Work to do: Rewrite all of the entries below as a numbered list with one line per item, leaving out blank lines.

━━━━━ Data rows

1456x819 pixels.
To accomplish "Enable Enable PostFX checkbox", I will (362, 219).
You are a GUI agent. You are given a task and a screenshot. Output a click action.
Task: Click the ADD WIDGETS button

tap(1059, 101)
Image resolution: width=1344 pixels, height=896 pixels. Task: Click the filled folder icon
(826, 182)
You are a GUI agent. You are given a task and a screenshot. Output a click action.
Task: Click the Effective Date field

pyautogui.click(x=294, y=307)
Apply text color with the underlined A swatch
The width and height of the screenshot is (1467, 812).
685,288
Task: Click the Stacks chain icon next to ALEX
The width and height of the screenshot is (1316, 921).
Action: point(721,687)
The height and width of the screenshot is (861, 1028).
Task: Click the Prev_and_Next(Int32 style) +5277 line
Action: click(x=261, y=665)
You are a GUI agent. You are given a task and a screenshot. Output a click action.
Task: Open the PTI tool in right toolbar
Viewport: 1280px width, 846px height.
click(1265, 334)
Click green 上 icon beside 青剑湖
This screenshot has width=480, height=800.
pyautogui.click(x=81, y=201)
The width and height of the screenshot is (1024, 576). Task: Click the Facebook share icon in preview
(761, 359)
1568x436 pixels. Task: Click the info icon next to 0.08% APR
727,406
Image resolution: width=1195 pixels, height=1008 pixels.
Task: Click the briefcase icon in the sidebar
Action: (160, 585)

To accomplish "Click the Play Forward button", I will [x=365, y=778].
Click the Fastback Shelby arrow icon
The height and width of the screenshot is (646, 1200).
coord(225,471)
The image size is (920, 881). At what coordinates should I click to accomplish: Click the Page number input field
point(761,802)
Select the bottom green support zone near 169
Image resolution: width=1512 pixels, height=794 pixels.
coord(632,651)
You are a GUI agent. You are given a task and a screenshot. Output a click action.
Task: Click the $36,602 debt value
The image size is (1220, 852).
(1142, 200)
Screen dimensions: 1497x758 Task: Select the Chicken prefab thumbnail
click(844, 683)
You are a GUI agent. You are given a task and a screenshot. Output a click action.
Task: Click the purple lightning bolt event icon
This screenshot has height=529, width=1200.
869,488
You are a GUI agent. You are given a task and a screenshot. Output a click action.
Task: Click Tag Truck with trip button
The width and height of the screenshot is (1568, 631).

━━━━━━━━━━

Answer to this problem:
1. 1456x819 pixels.
2. To accomplish "Enable Enable PostFX checkbox", I will (362, 219).
3. You are a GUI agent. You are given a task and a screenshot. Output a click action.
4. Task: Click the ADD WIDGETS button
5. tap(1059, 101)
6. Image resolution: width=1344 pixels, height=896 pixels. Task: Click the filled folder icon
7. (826, 182)
8. You are a GUI agent. You are given a task and a screenshot. Output a click action.
9. Task: Click the Effective Date field
10. pyautogui.click(x=294, y=307)
11. Apply text color with the underlined A swatch
12. The width and height of the screenshot is (1467, 812).
13. 685,288
14. Task: Click the Stacks chain icon next to ALEX
15. The width and height of the screenshot is (1316, 921).
16. Action: point(721,687)
17. The height and width of the screenshot is (861, 1028).
18. Task: Click the Prev_and_Next(Int32 style) +5277 line
19. Action: click(x=261, y=665)
20. You are a GUI agent. You are given a task and a screenshot. Output a click action.
21. Task: Open the PTI tool in right toolbar
22. Viewport: 1280px width, 846px height.
23. click(1265, 334)
24. Click green 上 icon beside 青剑湖
25. This screenshot has width=480, height=800.
26. pyautogui.click(x=81, y=201)
27. The width and height of the screenshot is (1024, 576). Task: Click the Facebook share icon in preview
28. (761, 359)
29. 1568x436 pixels. Task: Click the info icon next to 0.08% APR
30. 727,406
31. Image resolution: width=1195 pixels, height=1008 pixels.
32. Task: Click the briefcase icon in the sidebar
33. Action: (160, 585)
34. To accomplish "Click the Play Forward button", I will [x=365, y=778].
35. Click the Fastback Shelby arrow icon
36. The height and width of the screenshot is (646, 1200).
37. coord(225,471)
38. The image size is (920, 881). At what coordinates should I click to accomplish: Click the Page number input field
39. point(761,802)
40. Select the bottom green support zone near 169
41. Image resolution: width=1512 pixels, height=794 pixels.
42. coord(632,651)
43. You are a GUI agent. You are given a task and a screenshot. Output a click action.
44. Task: Click the $36,602 debt value
45. The image size is (1220, 852).
46. (1142, 200)
47. Screen dimensions: 1497x758 Task: Select the Chicken prefab thumbnail
48. click(844, 683)
49. You are a GUI agent. You are given a task and a screenshot. Output a click action.
50. Task: Click the purple lightning bolt event icon
51. This screenshot has height=529, width=1200.
52. 869,488
53. You are a GUI agent. You are given a task and a screenshot. Output a click action.
54. Task: Click Tag Truck with trip button
55. The width and height of the screenshot is (1568, 631).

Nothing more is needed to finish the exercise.